■ EXERCISE INSTRUCTIONS:
List every line in this data where the string "Locations" occurs.

■ RECORDS FOR PROCESSING:

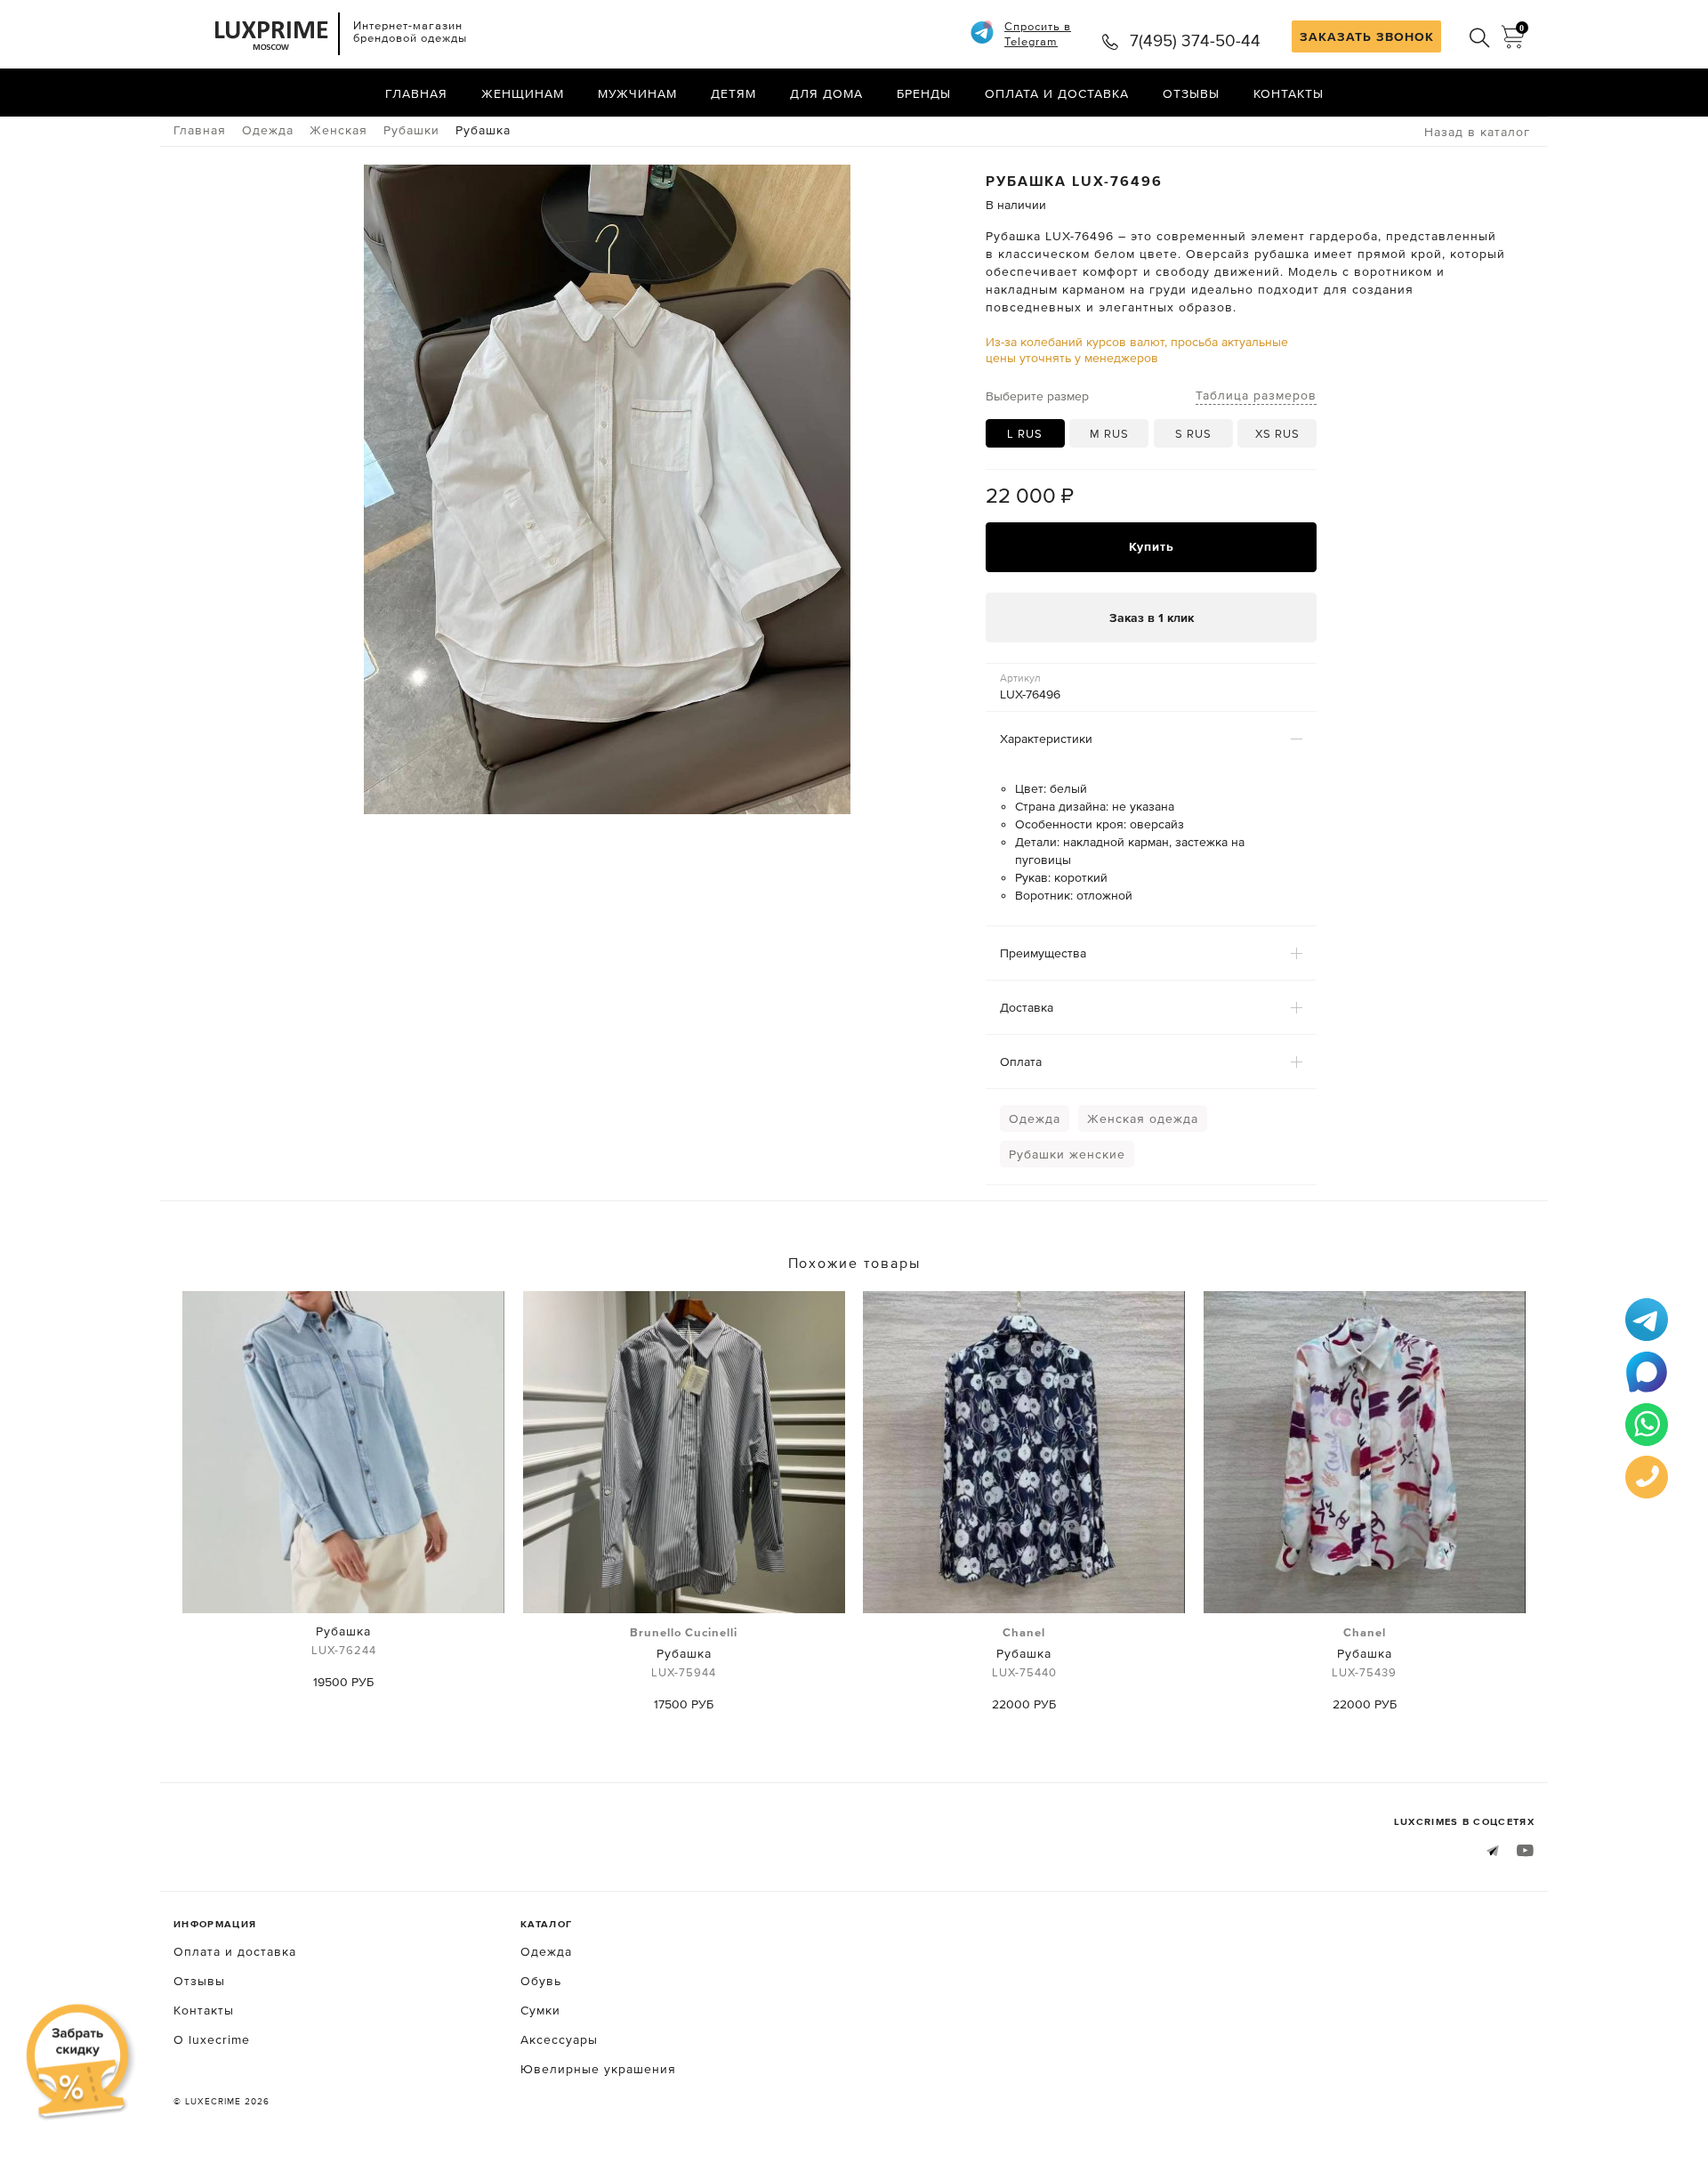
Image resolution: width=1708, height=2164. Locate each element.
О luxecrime (211, 2039)
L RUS (1025, 434)
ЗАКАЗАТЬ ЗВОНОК (1367, 36)
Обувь (540, 1981)
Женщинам (522, 93)
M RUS (1109, 434)
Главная (416, 93)
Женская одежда (1142, 1118)
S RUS (1193, 434)
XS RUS (1277, 434)
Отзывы (1191, 93)
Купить (1151, 546)
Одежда (1034, 1118)
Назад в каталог (1477, 132)
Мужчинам (637, 93)
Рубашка (343, 1640)
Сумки (540, 2010)
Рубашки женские (1067, 1154)
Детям (733, 93)
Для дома (826, 93)
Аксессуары (559, 2039)
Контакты (1288, 93)
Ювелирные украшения (598, 2069)
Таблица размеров (1256, 395)
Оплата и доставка (1057, 93)
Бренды (924, 93)
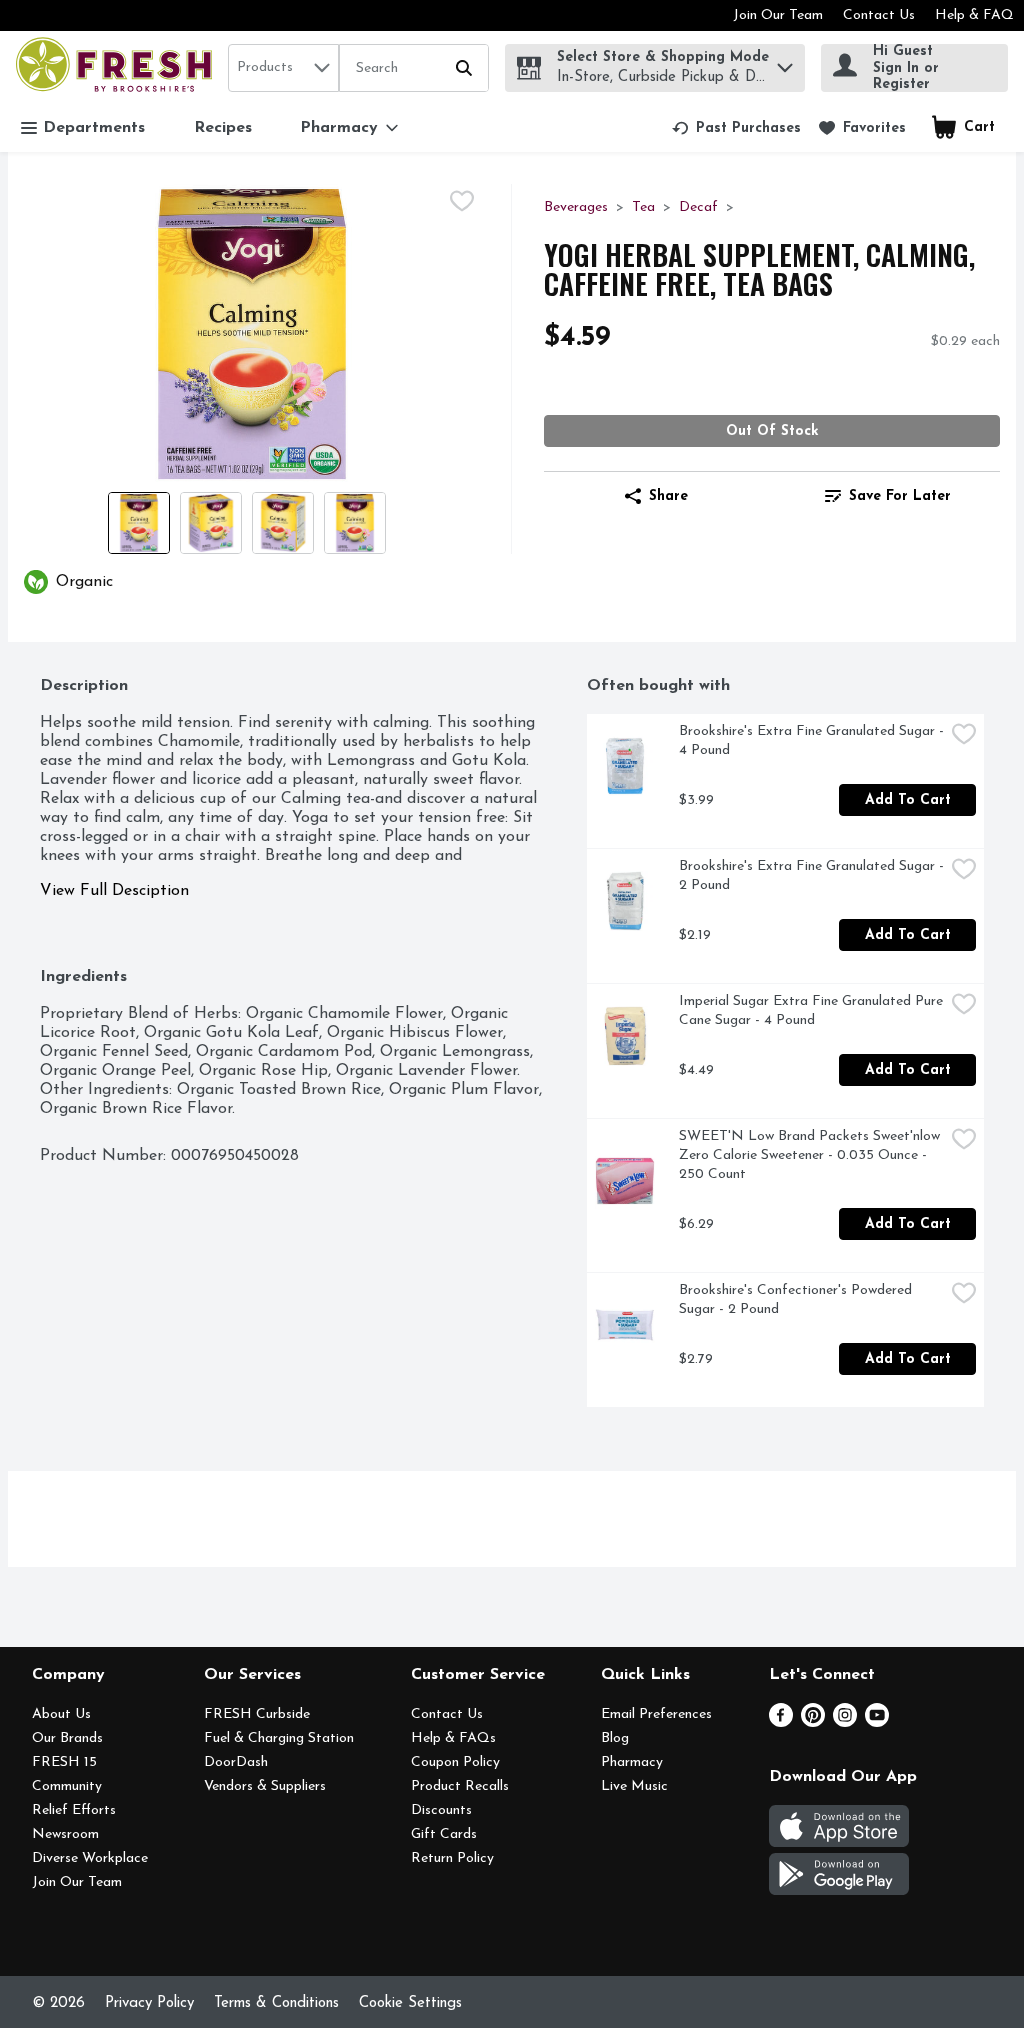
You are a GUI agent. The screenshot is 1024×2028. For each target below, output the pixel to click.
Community (67, 1786)
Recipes (223, 128)
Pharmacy (632, 1762)
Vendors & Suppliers (265, 1786)
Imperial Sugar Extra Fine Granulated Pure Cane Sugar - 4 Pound (811, 1011)
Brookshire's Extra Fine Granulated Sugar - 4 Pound (811, 741)
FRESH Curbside (257, 1714)
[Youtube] (877, 1723)
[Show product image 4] (355, 523)
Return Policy (452, 1858)
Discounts (441, 1810)
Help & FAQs (453, 1738)
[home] (118, 67)
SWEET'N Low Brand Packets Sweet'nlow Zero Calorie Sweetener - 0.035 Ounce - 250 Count (811, 1155)
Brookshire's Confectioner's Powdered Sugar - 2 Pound (797, 1300)
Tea (643, 207)
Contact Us (879, 15)
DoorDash (236, 1762)
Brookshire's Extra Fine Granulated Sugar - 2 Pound (811, 876)
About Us (61, 1714)
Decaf (698, 207)
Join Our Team (778, 15)
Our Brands (67, 1738)
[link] (736, 128)
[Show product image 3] (283, 523)
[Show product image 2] (211, 523)
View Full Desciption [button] (114, 891)
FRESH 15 (64, 1762)
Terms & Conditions (276, 2003)
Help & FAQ (974, 15)
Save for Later (900, 496)
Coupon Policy (455, 1762)
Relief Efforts (74, 1810)
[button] (785, 62)
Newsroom (65, 1834)
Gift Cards (444, 1834)
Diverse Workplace (90, 1858)
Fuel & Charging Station (279, 1738)
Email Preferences (656, 1714)
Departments (94, 128)
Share (668, 496)
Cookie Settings (410, 2003)
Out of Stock (772, 431)
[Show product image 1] (139, 523)
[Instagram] (845, 1723)
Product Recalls (460, 1786)
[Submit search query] (464, 68)
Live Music (634, 1786)
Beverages (576, 207)
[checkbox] (462, 201)
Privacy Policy (149, 2003)
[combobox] (283, 68)
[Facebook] (781, 1723)
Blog (615, 1738)
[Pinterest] (813, 1723)
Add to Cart (908, 800)
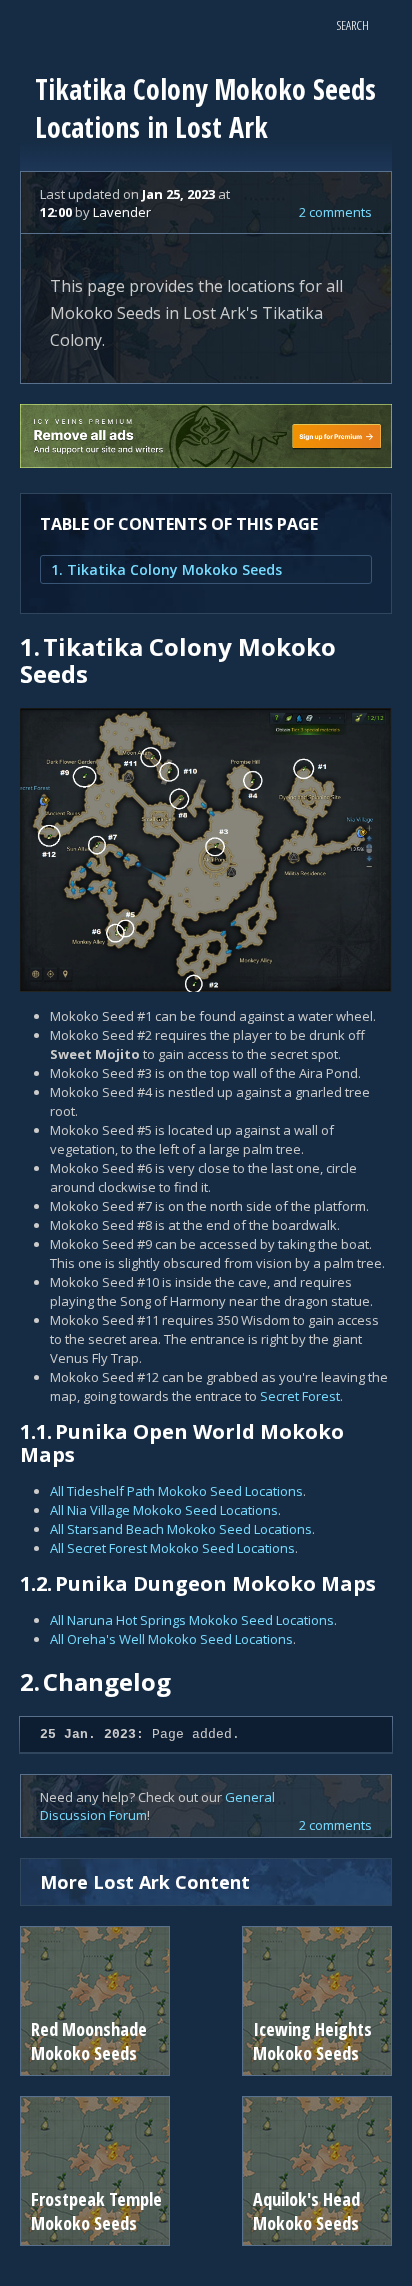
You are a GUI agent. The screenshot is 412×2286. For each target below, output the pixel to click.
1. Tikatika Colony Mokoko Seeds (166, 569)
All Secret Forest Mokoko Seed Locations (172, 1548)
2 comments (335, 212)
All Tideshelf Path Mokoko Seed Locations (176, 1491)
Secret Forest (300, 1396)
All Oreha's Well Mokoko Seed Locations (171, 1639)
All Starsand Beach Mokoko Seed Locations (181, 1529)
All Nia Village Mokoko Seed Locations (164, 1510)
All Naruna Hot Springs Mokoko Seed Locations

■ EXERCISE SOLUTION:
All Secret Forest Mokoko Seed Locations (172, 1548)
All Tideshelf Path Mokoko Seed Locations (176, 1491)
All Oreha's Well Mokoko Seed Locations (171, 1639)
All Starsand Beach Mokoko Seed Locations (181, 1529)
All Nia Village Mokoko Seed Locations (164, 1510)
All Naruna Hot Springs Mokoko Seed Locations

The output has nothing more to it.